### Brief
Your task is to copy the records that follow exactly, minus any images.

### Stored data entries
★ ★ ★ ★

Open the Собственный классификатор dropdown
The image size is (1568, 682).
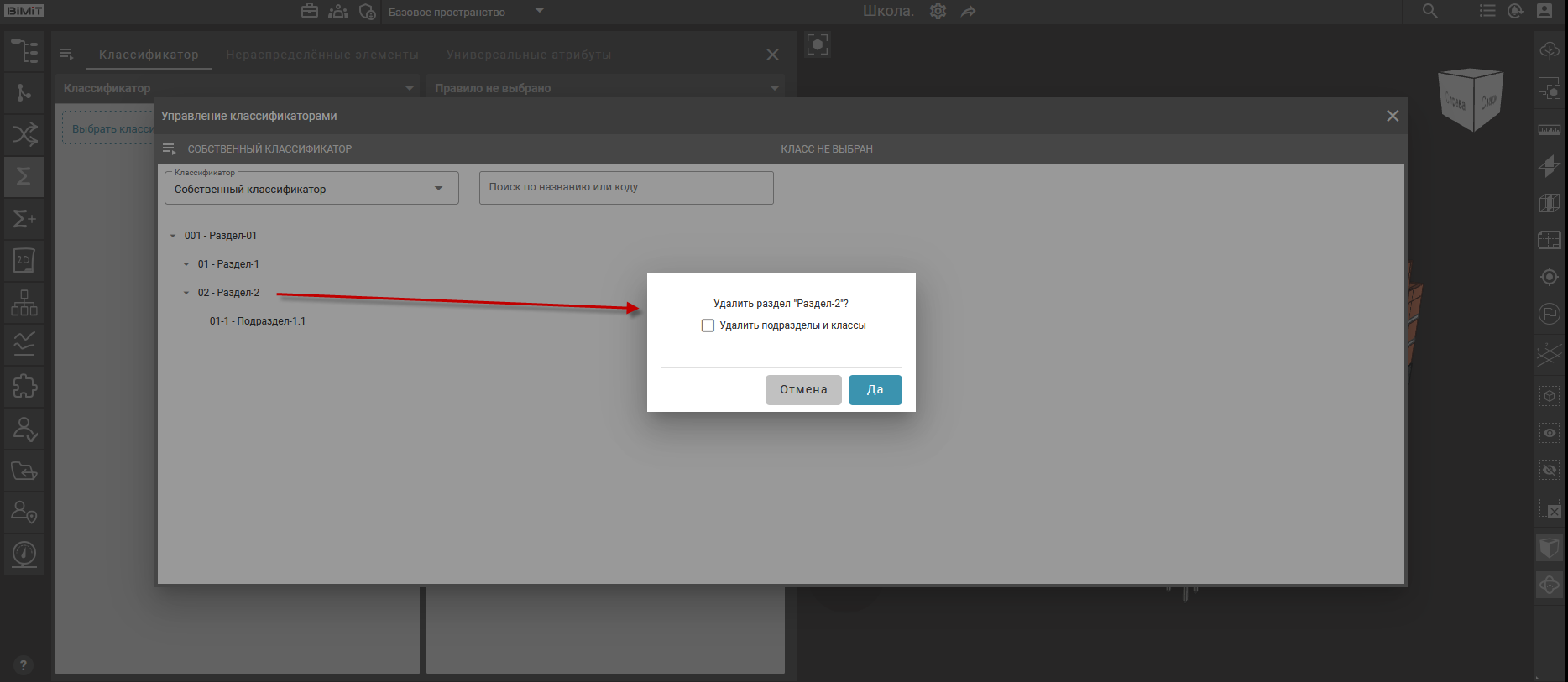click(x=311, y=189)
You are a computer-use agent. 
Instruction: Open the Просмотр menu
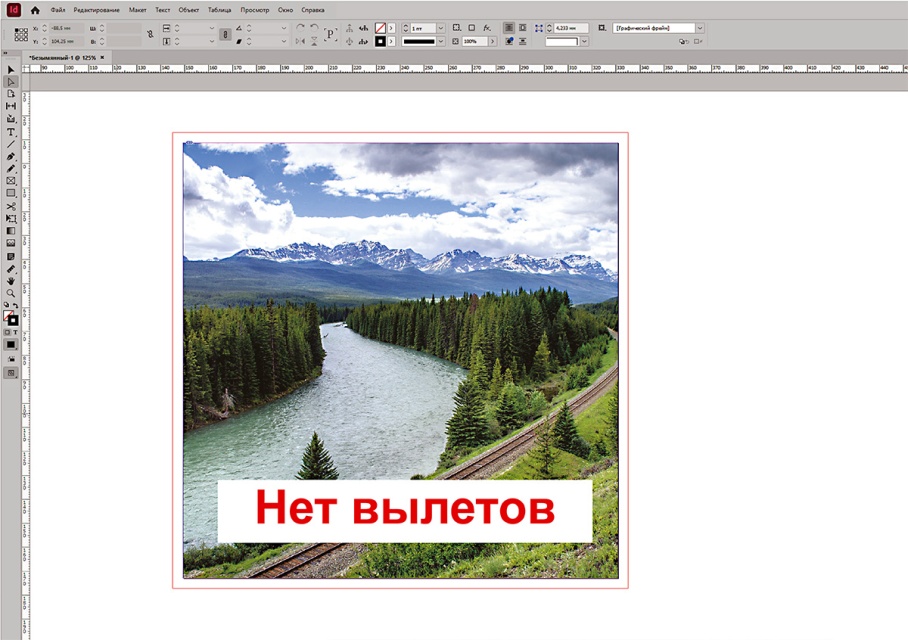pyautogui.click(x=255, y=9)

★ ★ ★ ★

### Written response
Open the Собственный классификатор dropdown
The image size is (1568, 682).
click(x=311, y=189)
You are a computer-use agent. 
Instruction: Open the Просмотр menu
pyautogui.click(x=255, y=9)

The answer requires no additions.